> Passage:
--------------------

And facing public scrutiny, NIH leaders have been defensive rather than transparent about the agency's role in supporting gain-of-function research. Both NIAID Director Dr. Anthony Fauci and outgoing NIH Director Dr. Francis Collins have publicly denied that the NIH ever funded gain-of-function research experiments to make deadly pathogens (like MERS) more transmissible among humans.

The context of those denials is that some have suggested the origins of the COVID-19 pandemic are related to gain-of-function experiments conducted at the Wuhan Institute of Virology and the possibility that the virus was leaked from there or another lab in Wuhan. Fauci has vigorously denied that the SARS-CoV-2 virus, which causes COVID-19, is related in any way to viruses experimented on by EcoHealth Alliance and the Wuhan Institute of Virology or that the NIH funded experiments that created the virus.

Tabak's letter, and other scientists who spoke to the Intercept, emphasized that the viruses studied in EcoHealth Alliance's experiments were too evolutionarily distant from SARS-CoV-2 to have mutated into the virus that causes COVID-19.

--------------------

> Data section:
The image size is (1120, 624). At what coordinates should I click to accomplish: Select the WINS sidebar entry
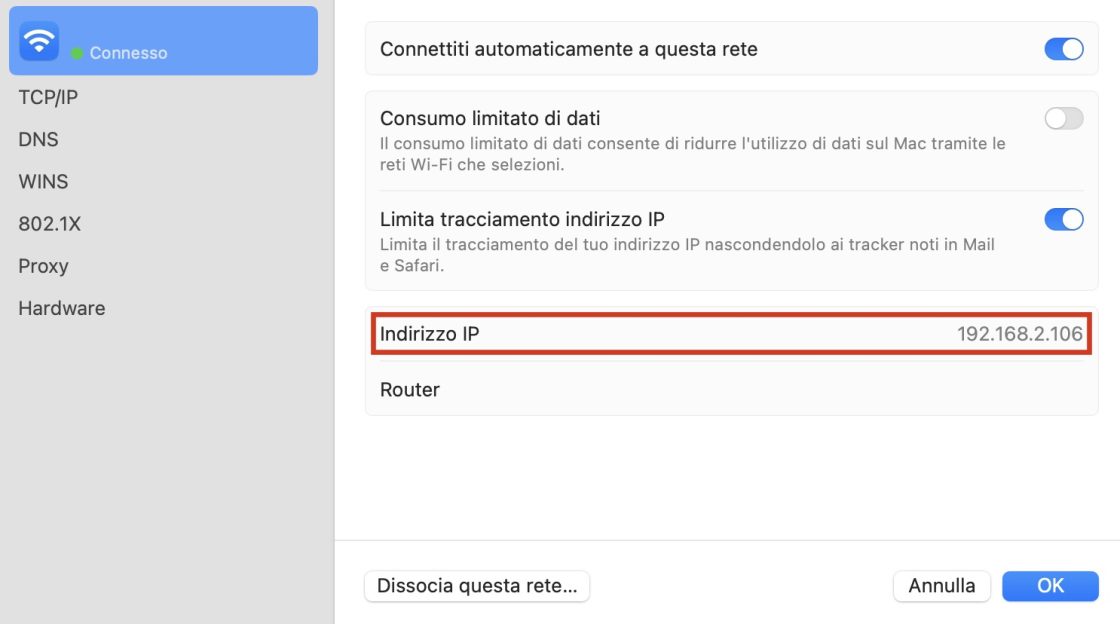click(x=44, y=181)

--------------------

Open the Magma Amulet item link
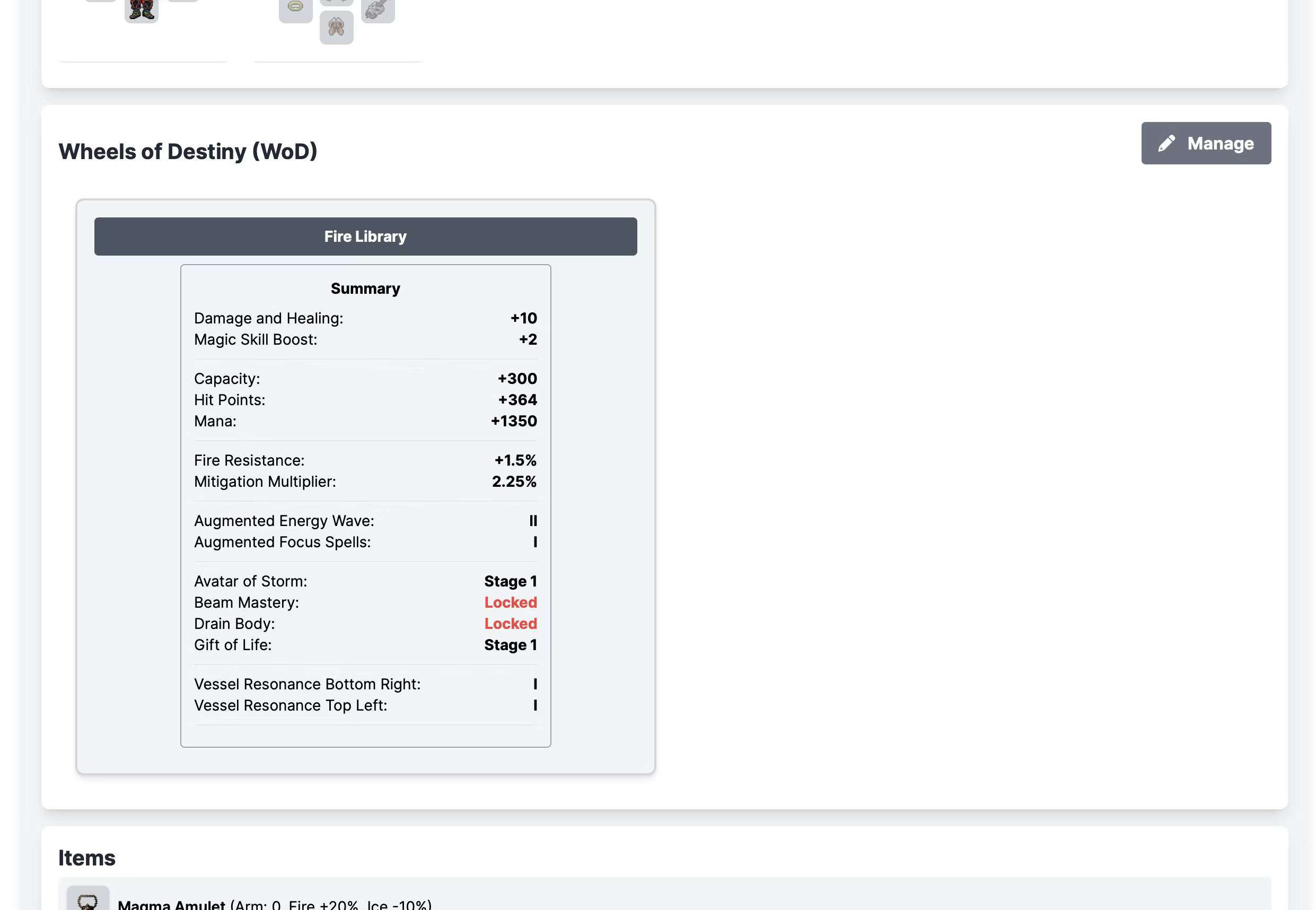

--------------------

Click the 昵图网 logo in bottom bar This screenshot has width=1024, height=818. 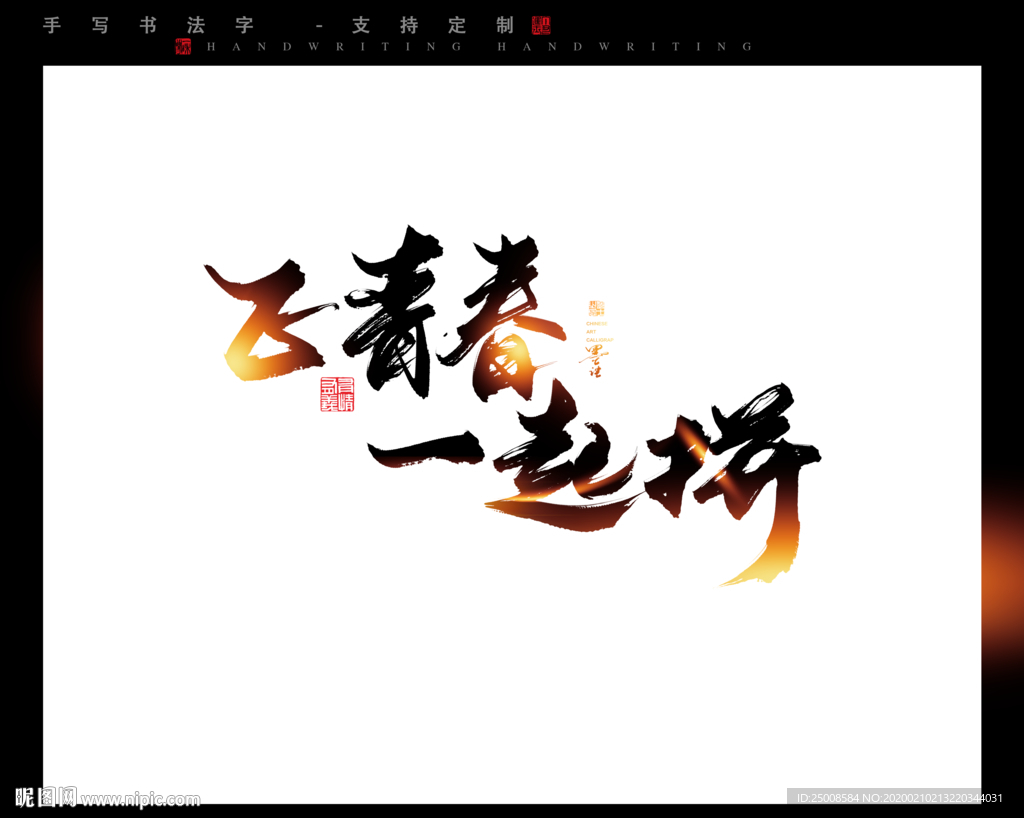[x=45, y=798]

--------------------

> Using the information:
- A) Answer these questions from the passage on NIH and gain-of-function research:
(i) Which two NIH leaders publicly denied that the NIH funded gain-of-function experiments?
(ii) Which pathogen is named as an example of a deadly one?
(iii) According to Tabak's letter, how did the viruses in EcoHealth Alliance's experiments relate to SARS-CoV-2?
- B) Echo word for word the part of the passage on NIH and gain-of-function research that opens with the words containing "And facing public" and closes with "transmissible among humans.".
- C) Proceed with the passage on NIH and gain-of-function research from where it stops.

> Expected results:
- A)
(i) Dr. Anthony Fauci and Dr. Francis Collins
(ii) MERS
(iii) They were too evolutionarily distant from SARS-CoV-2 to have mutated into it.

- B)
And facing public scrutiny, NIH leaders have been defensive rather than transparent about the agency's role in supporting gain-of-function research. Both NIAID Director Dr. Anthony Fauci and outgoing NIH Director Dr. Francis Collins have publicly denied that the NIH ever funded gain-of-function research experiments to make deadly pathogens (like MERS) more transmissible among humans.

- C)
But critics say Fauci's denials that the NIH ever supported gain-of-function experiments go too far in light of what is now known. Commenting on Tabak's letter, Dr. Richard Ebright, a molecular biologist at Rutgers University and a critic of gain-of-function experiments, accused Fauci and Collins of lying to the press and the public about the NIH's support for gain-of-function research experiments in Wuhan, China.

Public evidence does not suggest that EcoHealth Alliance used NIH grant money to conduct experiments that led to the creation of COVID-19. But the NIH admitted in Tabak's letter that the agency is not fully aware of all of EcoHealth Alliance's research.

What other experiments could the NIH have funded without its knowledge?